“You, yourself, as much as anybody in the entire universe, deserve your love and affection.”
― Gautama Buddha
“I’m no good.”
“I’m not worth much.”
“I don’t have anything to offer.”
“Who would want someone like me?”
How does a person’s self-esteem get so low? When does the slide from healthy contentment and self-confidence to shame and persistent self-hatred begin?
When does low self-esteem begin?
Who you believe yourself to be really does feel like fact.
It really does seem that what you know about yourself is undeniably, inescapably true.
But no matter how strongly you feel, you should understand that what you believe about yourself is really just a conglomeration of internal opinions. These opinions result from a myriad of life experiences that you’ve consciously, and unconsciously, translated into messages about the type of person you are, and what you’re worth to others.
Your experiences are powerful.
Negative experiences often communicate negative messages, and soon, negative beliefs about yourself take root. And too often, your self-esteem begins its decline.
Attacks on self-perception are defining moments.
The most formative experiences of our lives tend to occur early on. The things you heard, saw, and felt, physically and emotionally, make an indelible mark on your childhood self-perception. When the potential for positive interaction is abused, wasted, or ignored – intentionally or otherwise – it’s difficult to recover.
Early social theorist, George Herbert Mead (1934), suggested that early childhood self-esteem is generally a reflection of how meaningful others communicate their view of us. The messages you interpreted from your caregivers, family, neighborhood and school community influenced you. If you found yourself unattached, mistreated, or overlooked, your self-esteem took the hits.
Consider this sampling of childhood self-esteem damagers:
*persistent, ongoing, or systematic punishment
*neglect or abuse from a person in authority or caretaker
*failure to live up to parental standards
*failure to meet peer-group standards
*serving as the receiver of other people’s stress
*belonging to a family or social group rejected or ostracised by others
*living without the warmth, affection, praise, or interest of loved ones
*consistently being the odd one out at home or school
It should be noted that self-esteem can be undermined later in life as well.

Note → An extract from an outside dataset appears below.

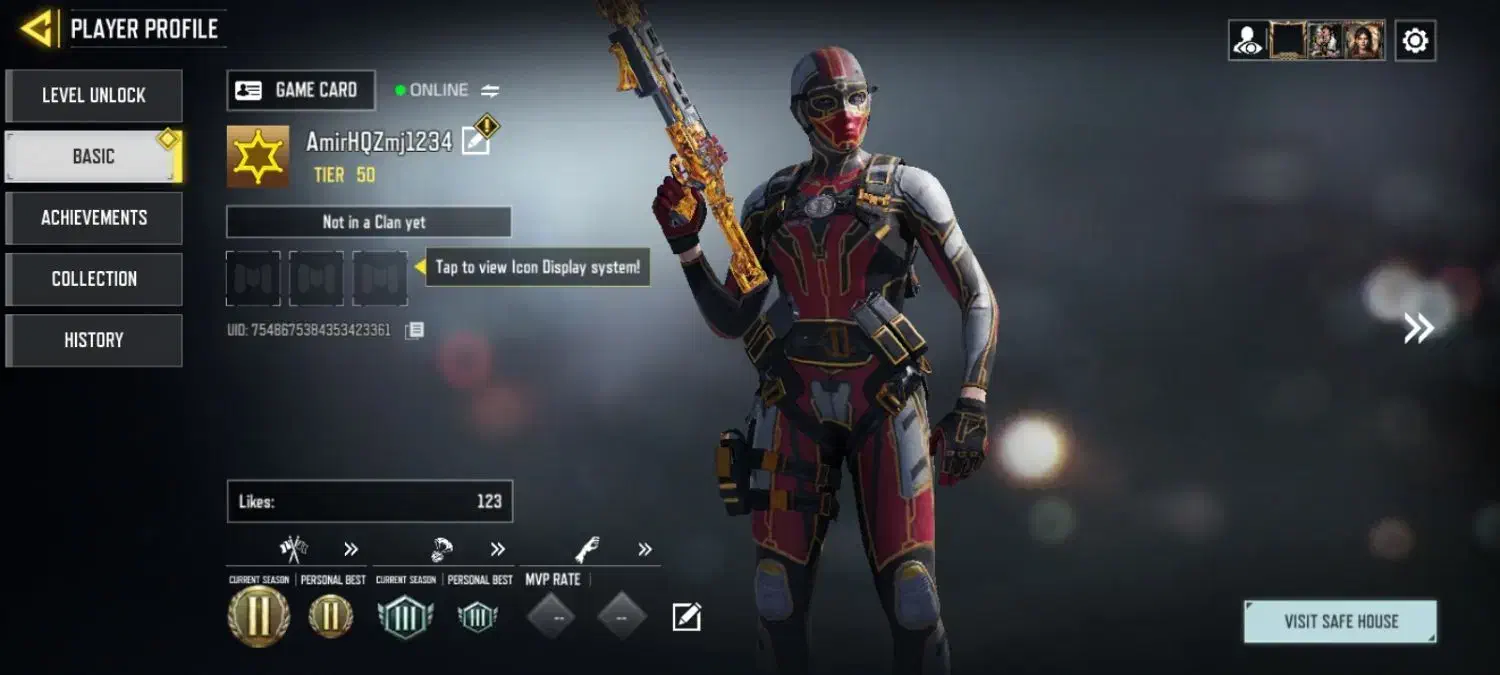
Task: Edit the MVP rate display
Action: point(686,617)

A deluge of negative beliefs about yourself may be caused by a relationship with an abusive partner, workplace bullying, or by intimidation in other types of relationships. Well-known American psychologist of the last century, Leon Festinger, determined that social comparison plays a key role when building and amending our self-esteem later on too, as may occur in periods of economic or social hardship. Unchecked stress and trauma often damage the way people see themselves as well.
From Defining Experiences to Stubborn Conclusions
The damaging experiences we internalise gnaw at us physically and emotionally. We take them with us. Our inner thoughts and self-talk take on the tone and language of those who set our self-esteem on its downward motion. General, unyielding conclusions are made. No matter how unhelpful, misguided, or misinformed, low self-esteem settles in.

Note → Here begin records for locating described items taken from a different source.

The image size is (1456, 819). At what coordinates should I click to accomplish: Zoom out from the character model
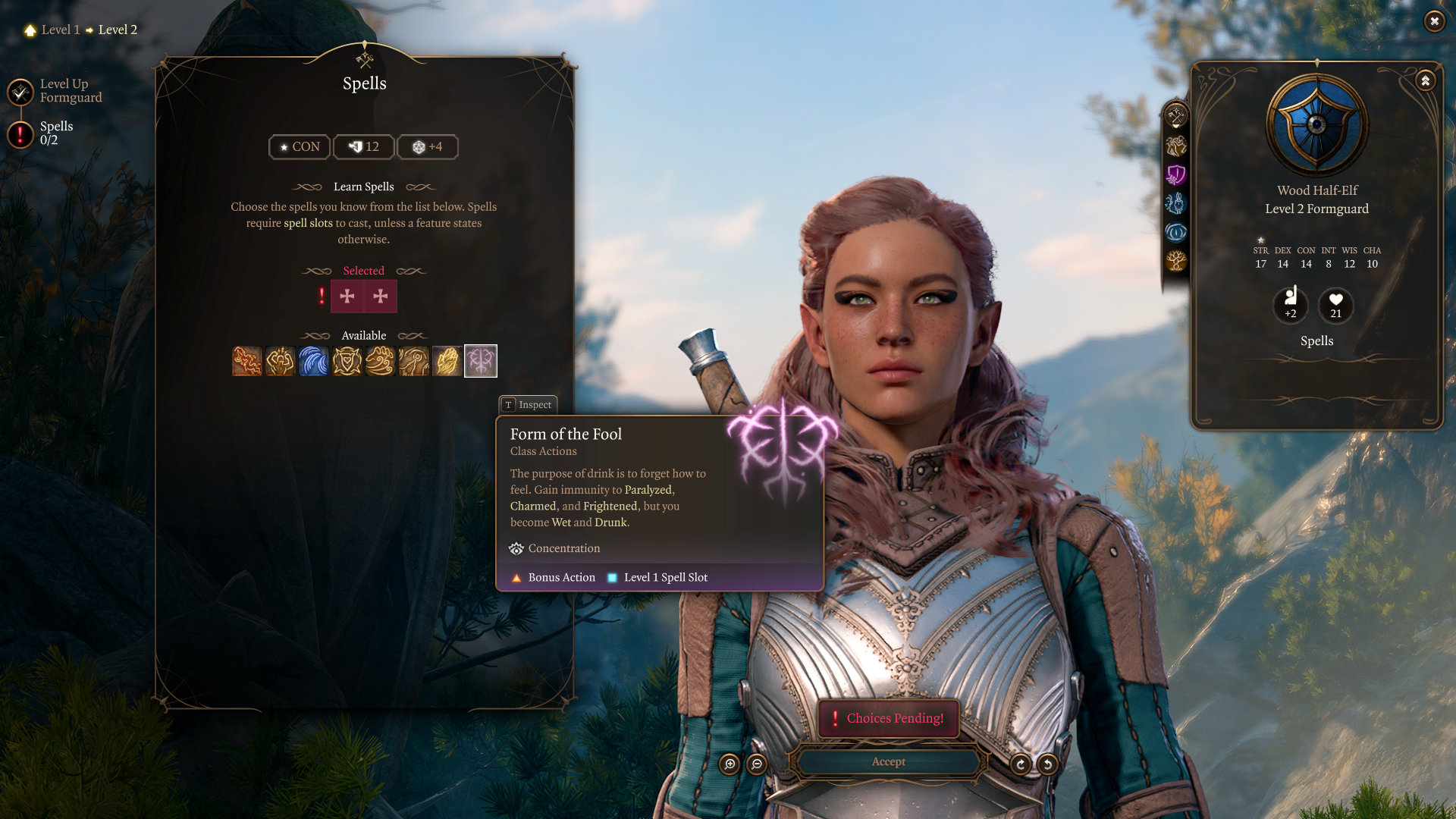click(x=757, y=764)
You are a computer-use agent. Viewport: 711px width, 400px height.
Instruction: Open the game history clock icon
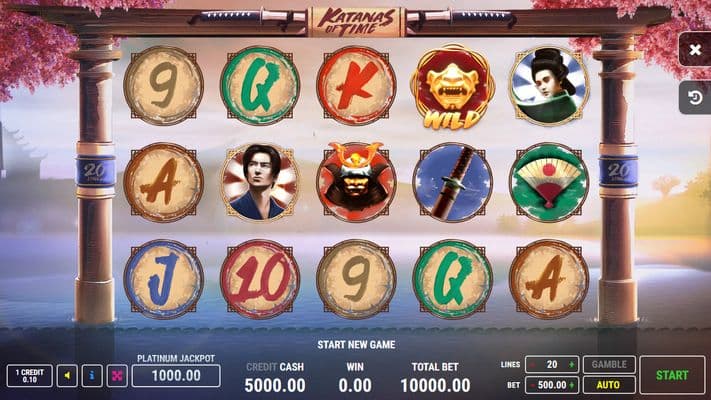[x=695, y=96]
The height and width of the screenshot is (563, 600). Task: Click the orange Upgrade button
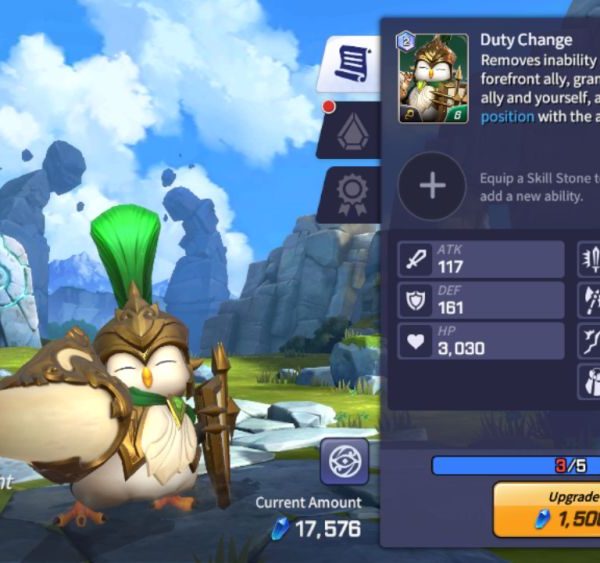[548, 510]
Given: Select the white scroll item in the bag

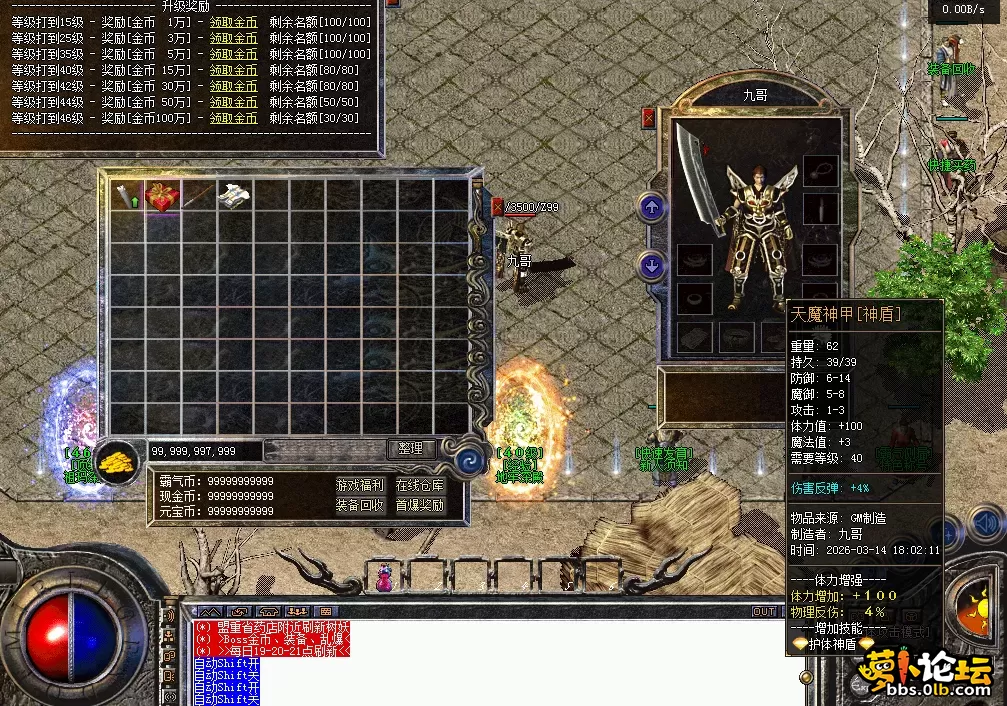Looking at the screenshot, I should 234,196.
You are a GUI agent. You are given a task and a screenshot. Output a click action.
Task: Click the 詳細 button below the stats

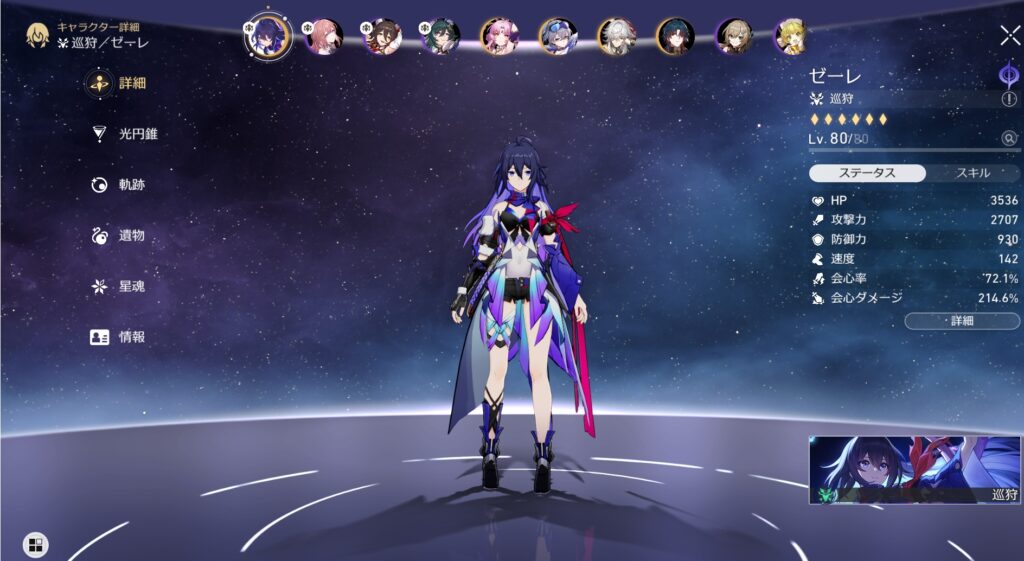[961, 321]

Once the low-esteem train gets moving, it’s hard to stop it. It gains steam from damaging, defining experiences to general conclusions, to the unchallenged thinking that is consistent with our poor opinion of ourselves. If you live with low self-esteem, often shame, withdrawal, and embarrassment become constant companions. There is a significant toll taken on personal contentment and the potential for fulfilling relationships.
To improve your self-esteem, help from a trained professional is ideal. With help, you can identify and process the relationships and circumstances that are in your way, and start forming more positive opinions of yourself.